■ Requirement:
With the string "column" as the filter, copy each matching line from the records.
[Input for this task]
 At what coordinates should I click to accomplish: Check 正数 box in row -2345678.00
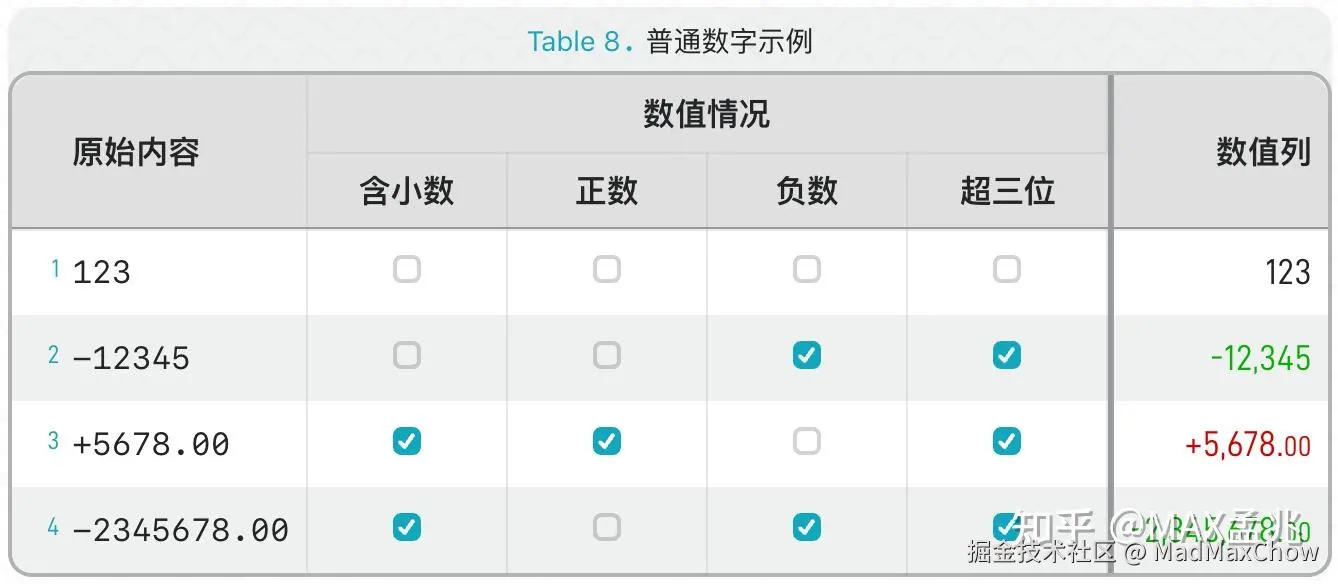pos(606,527)
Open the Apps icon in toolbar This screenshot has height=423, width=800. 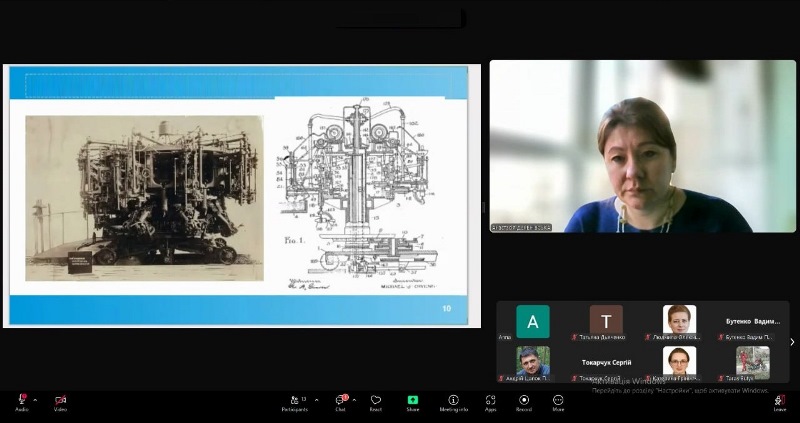click(x=490, y=401)

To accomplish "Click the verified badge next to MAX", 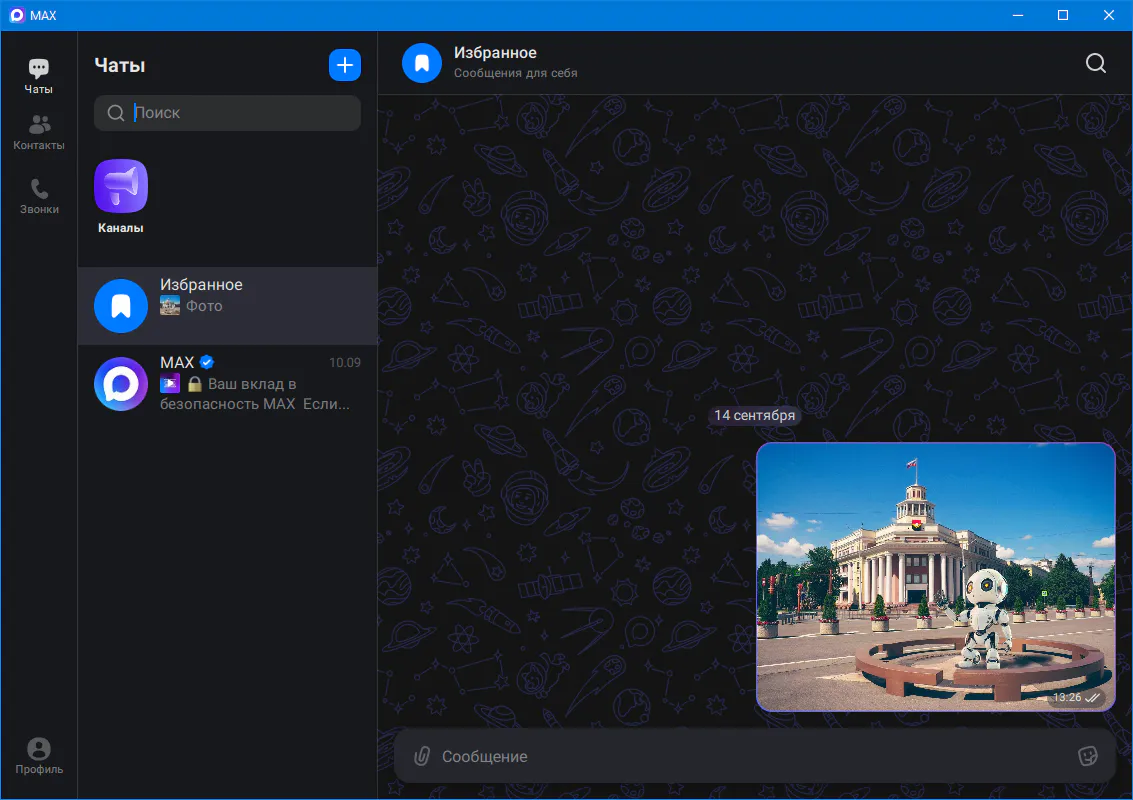I will [x=207, y=362].
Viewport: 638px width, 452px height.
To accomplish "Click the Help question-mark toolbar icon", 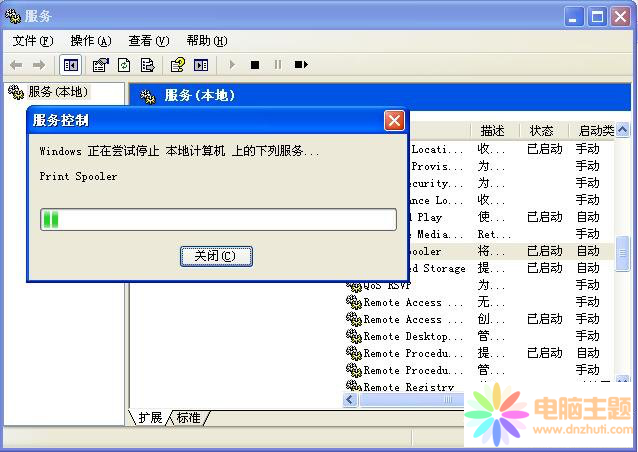I will [177, 65].
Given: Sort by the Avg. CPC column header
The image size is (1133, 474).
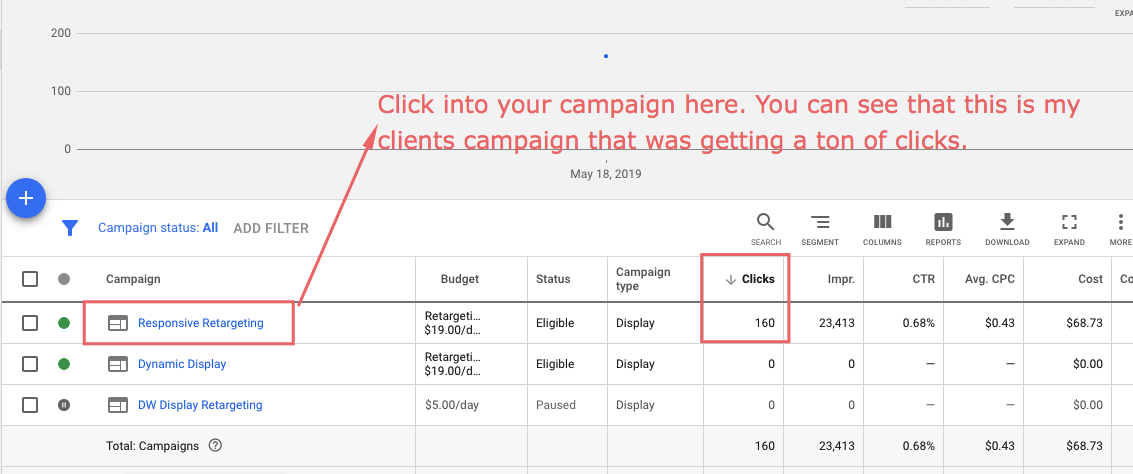Looking at the screenshot, I should [989, 279].
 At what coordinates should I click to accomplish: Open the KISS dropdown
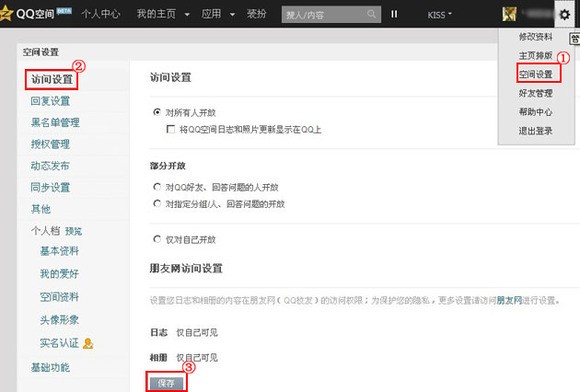[439, 15]
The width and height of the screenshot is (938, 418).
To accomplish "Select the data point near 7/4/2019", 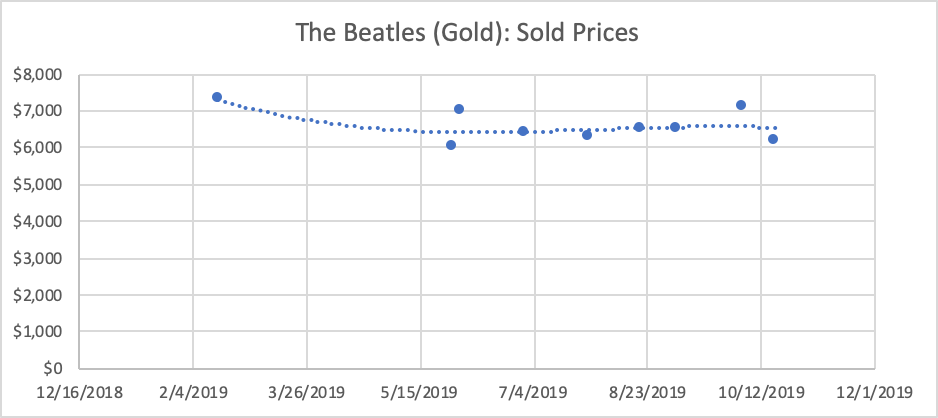I will [x=523, y=131].
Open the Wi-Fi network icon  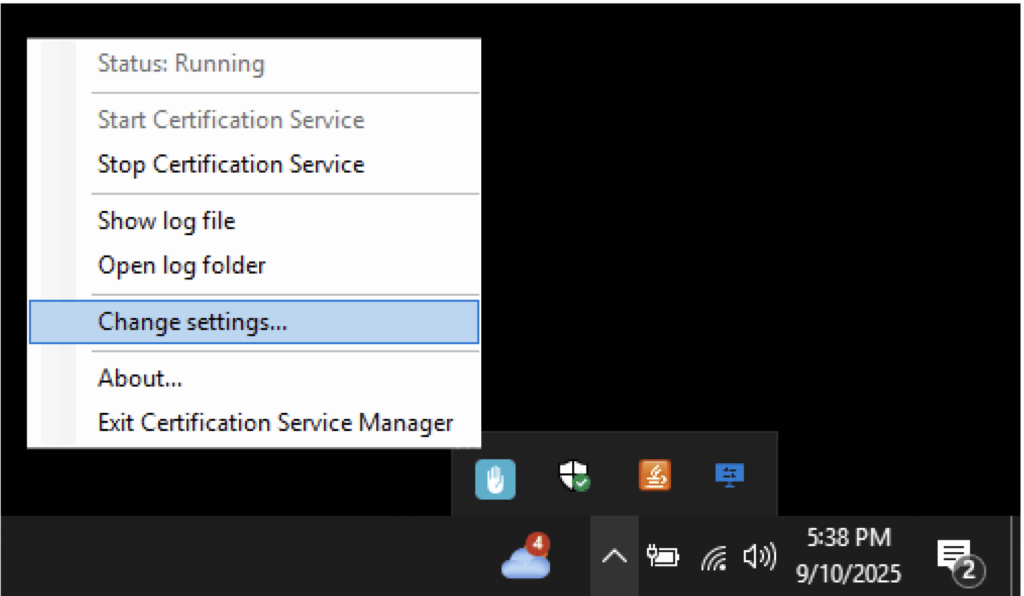pyautogui.click(x=713, y=558)
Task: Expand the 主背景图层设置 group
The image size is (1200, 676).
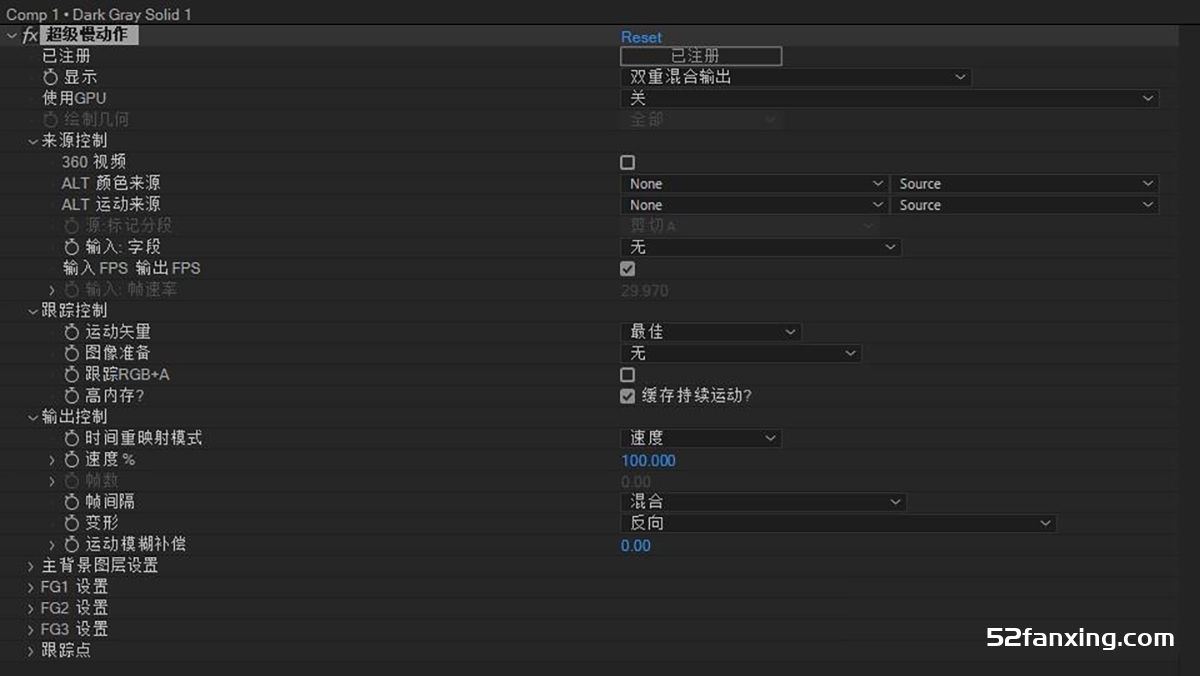Action: [x=31, y=566]
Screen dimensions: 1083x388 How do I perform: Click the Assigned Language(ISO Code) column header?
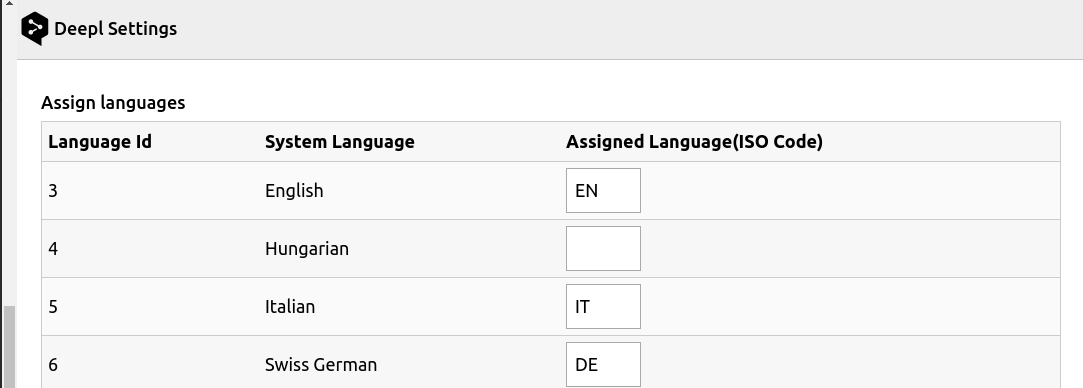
[/Input for this task]
■ Result for this task:
Given: Sort by the Avg. CPC column header
Screen dimensions: 1083x388 How do I perform: Click the Assigned Language(ISO Code) column header?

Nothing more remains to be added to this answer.